Poly Network Advises Immediate Asset Withdrawal Post Breach
Summary: Poly Network was the latest victim of a DeFi hack, where hackers exploited a smart contract feature, compromising 57 crypto assets across 10 blockchains. The attacker took at least $5 million in cryptocurrency. The team is urging project teams and token holders to access liquidity and withdraw funds.
After an assault on the cross-chain bridge platform Poly Network on July 2, more information is emerging about how a hacker was able to create billions of tokens easily for financial gain. Poly Network said on Twitter on July 2 that it has become the latest victim of the DeFi hack after attackers exploited a smart contract feature on the cross-chain bridge protocol.
57 Different Crypto Assets Compromised
The most recent report from the team said that 57 different crypto assets across 10 different blockchains were compromised due to the vulnerability. It did not say how much was taken, but PeckShield had said the exploiter had taken at least $5 million in cryptocurrency.
The team recently tweeted:
“We have already initiated communication with centralized exchanges and law enforcement agencies and sought their assistance.”

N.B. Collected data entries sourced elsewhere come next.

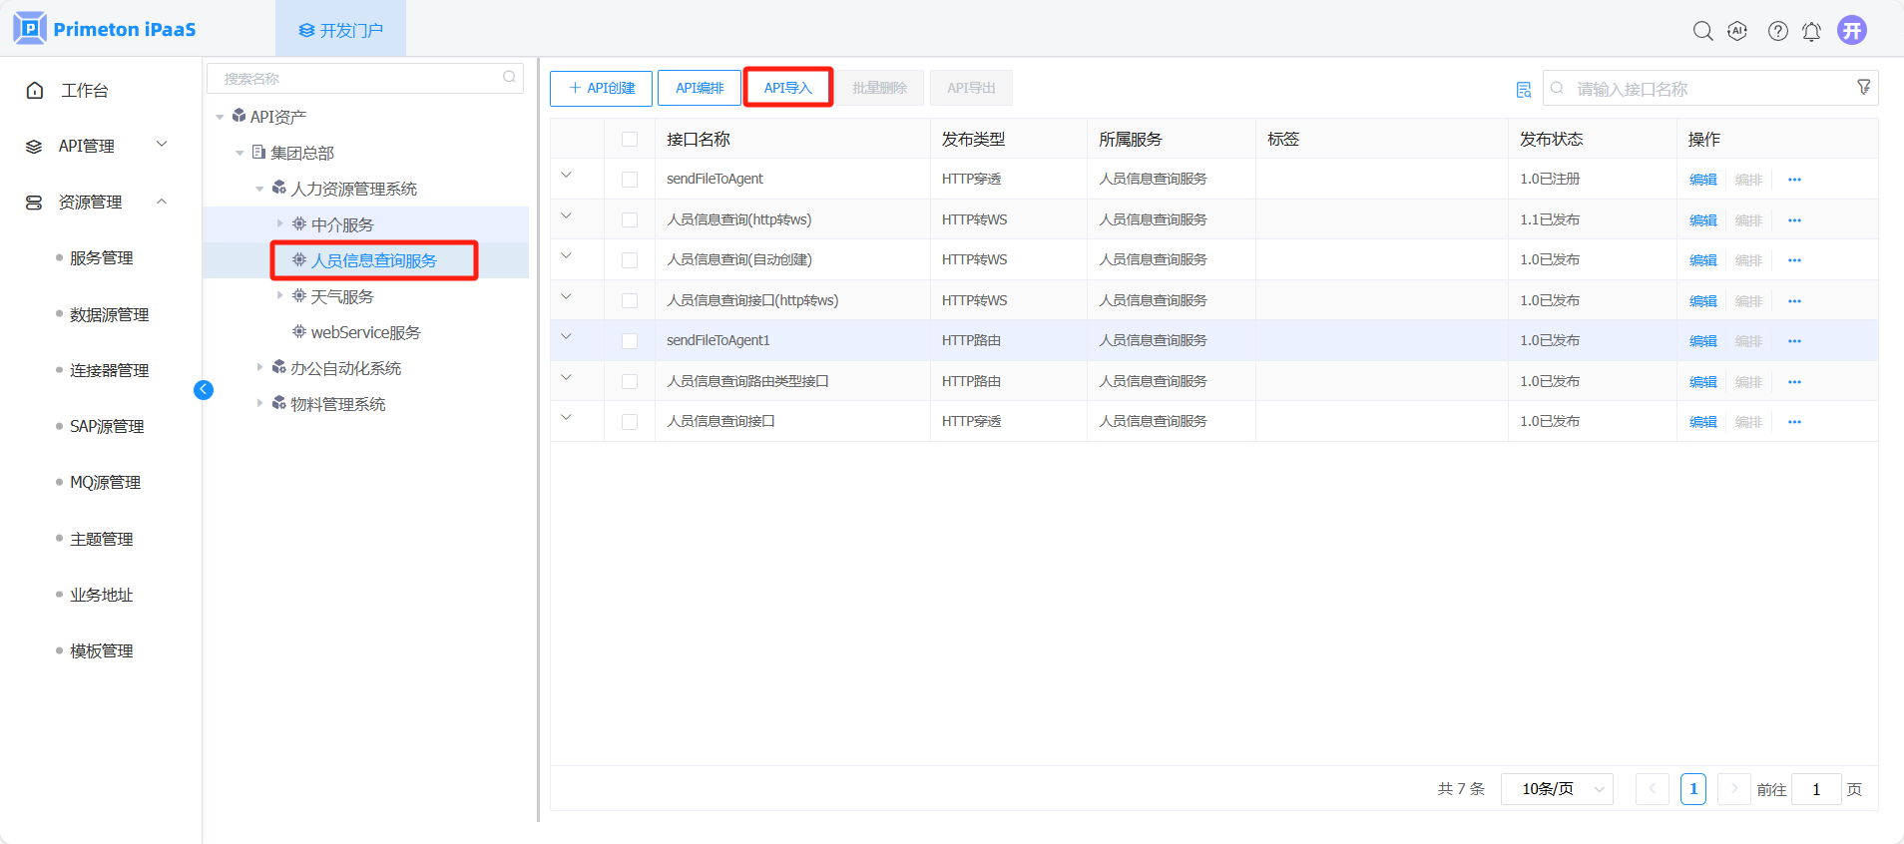
Task: Click the search magnifier icon in header
Action: (1702, 31)
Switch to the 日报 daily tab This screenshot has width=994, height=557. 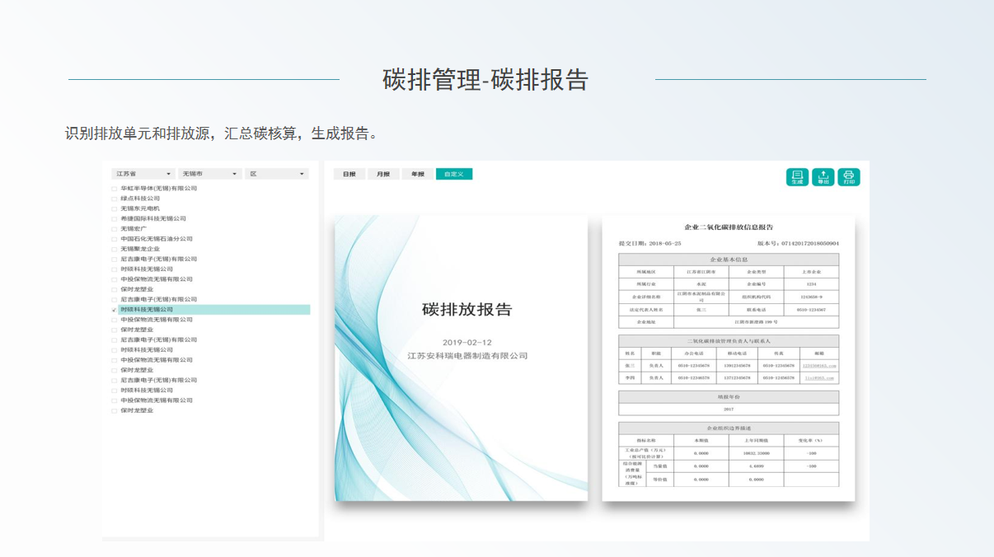coord(349,174)
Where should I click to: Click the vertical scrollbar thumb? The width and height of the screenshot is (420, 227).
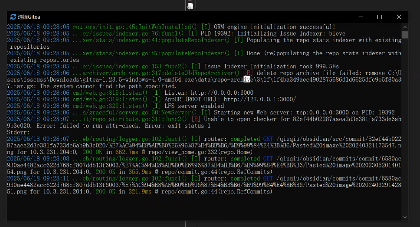click(405, 35)
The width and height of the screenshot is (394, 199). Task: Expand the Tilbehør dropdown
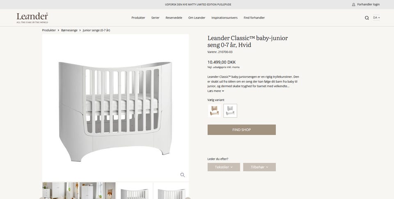pyautogui.click(x=259, y=167)
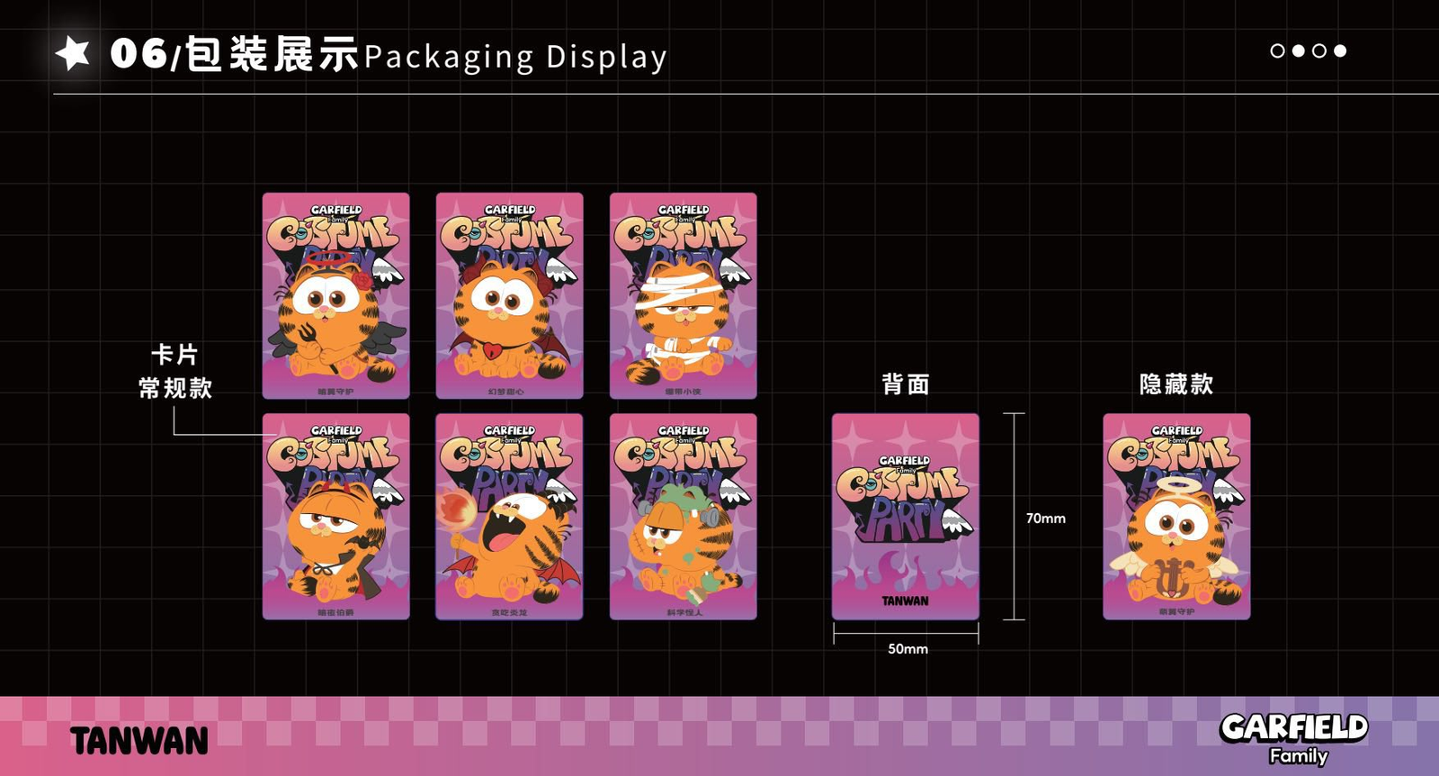This screenshot has height=776, width=1439.
Task: Pick the green Frankenstein Garfield card
Action: click(683, 517)
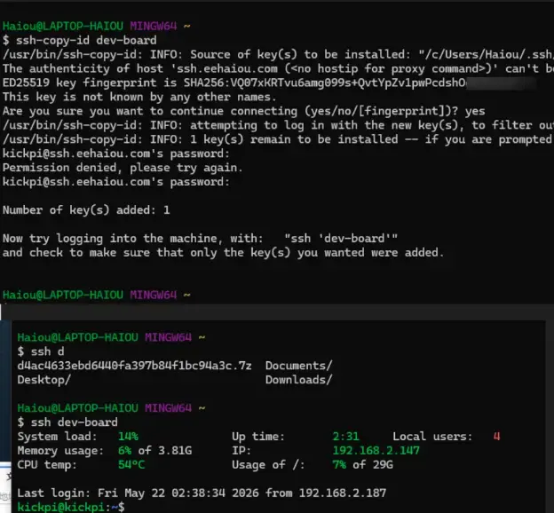Click the 7z archive filename in the completion list

tap(135, 366)
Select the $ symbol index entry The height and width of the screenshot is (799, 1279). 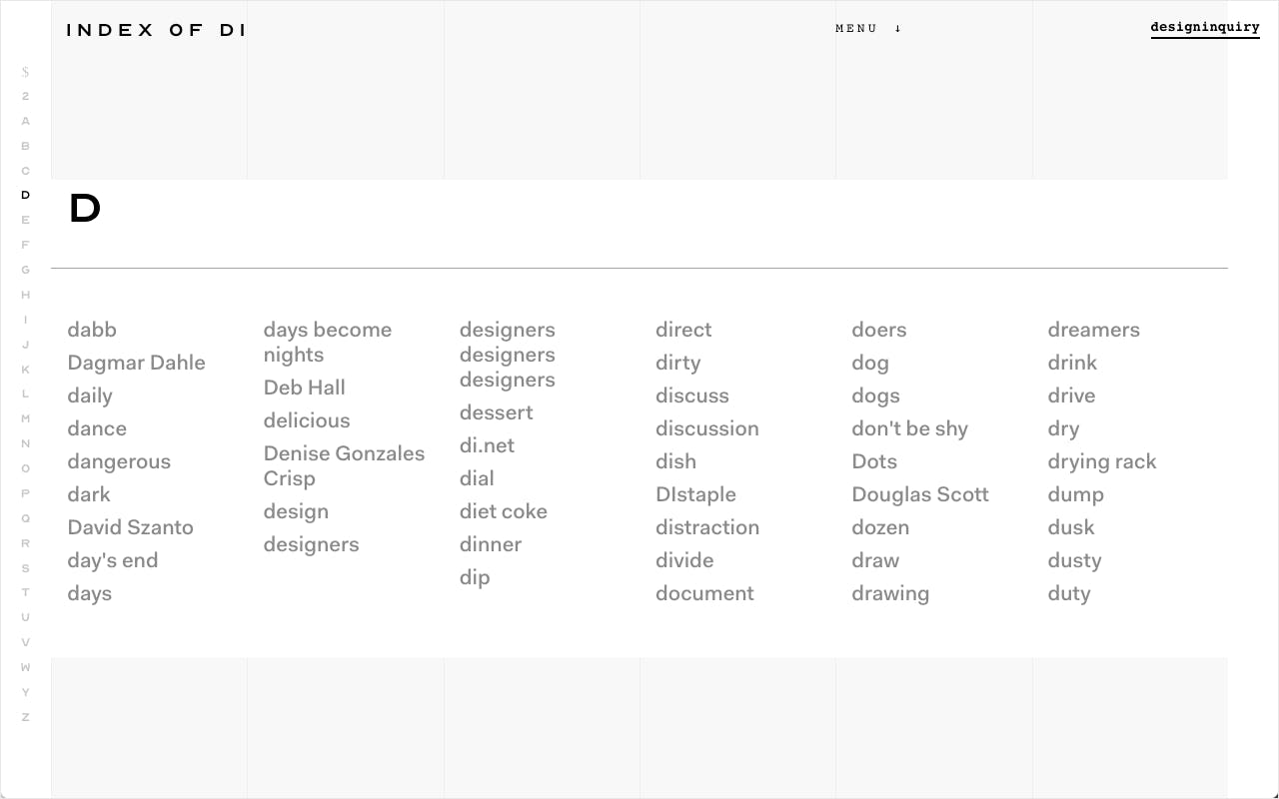click(26, 72)
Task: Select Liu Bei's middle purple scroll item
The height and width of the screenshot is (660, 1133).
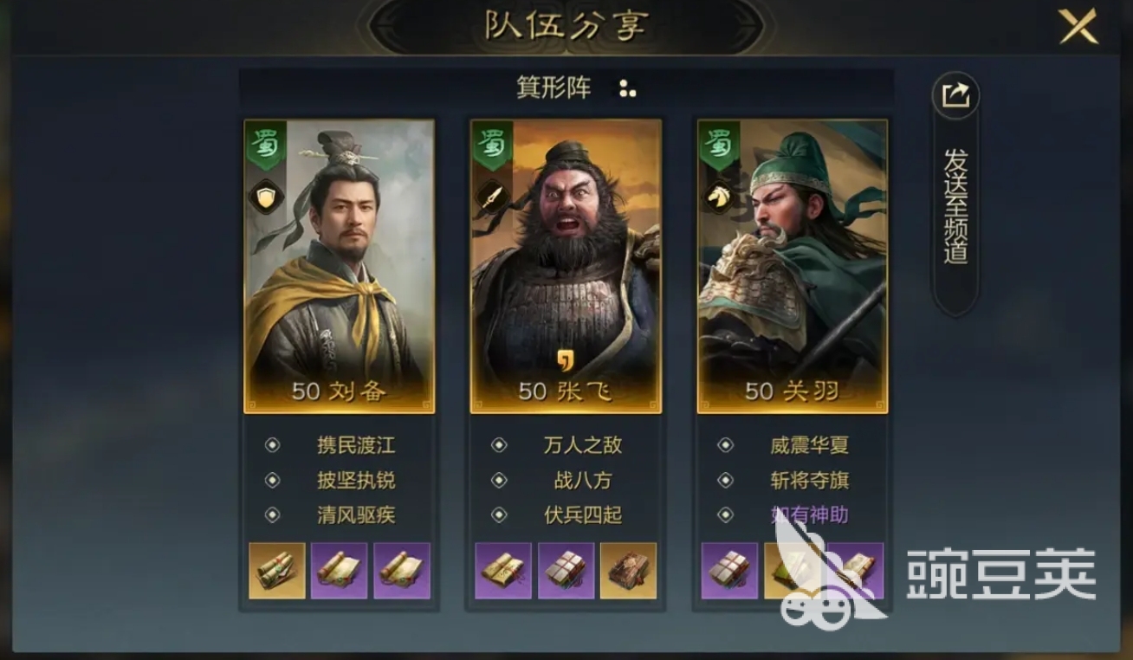Action: pos(340,571)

It also urged project teams and token holders to access their LP (liquidity provider) tokens and withdraw liquidity. According to @0xArhat, a DeFi security expert, the attack took advantage of a flaw in the smart contract that enabled the hacker to “craft a malicious parameter containing a fake validator signature and block header.”
The smart contract approved this, letting the hacker issue tokens from Poly Network’s Ethereum pool to their own address on other chains including Metis, BNB Chain, and Polygon without going through the usual verification procedure.
Billions of Tokens Minted
Tokens were able to accumulate since this procedure was repeated for many chains. The researcher estimates that the hacker’s wallet possessed $42 billion at one time, but that the hacker was only able to convert and take a small percentage of those tokens. The hacker minted billions of tokens on blockchains that did not previously exist, and then sent them to own private wallet addresses.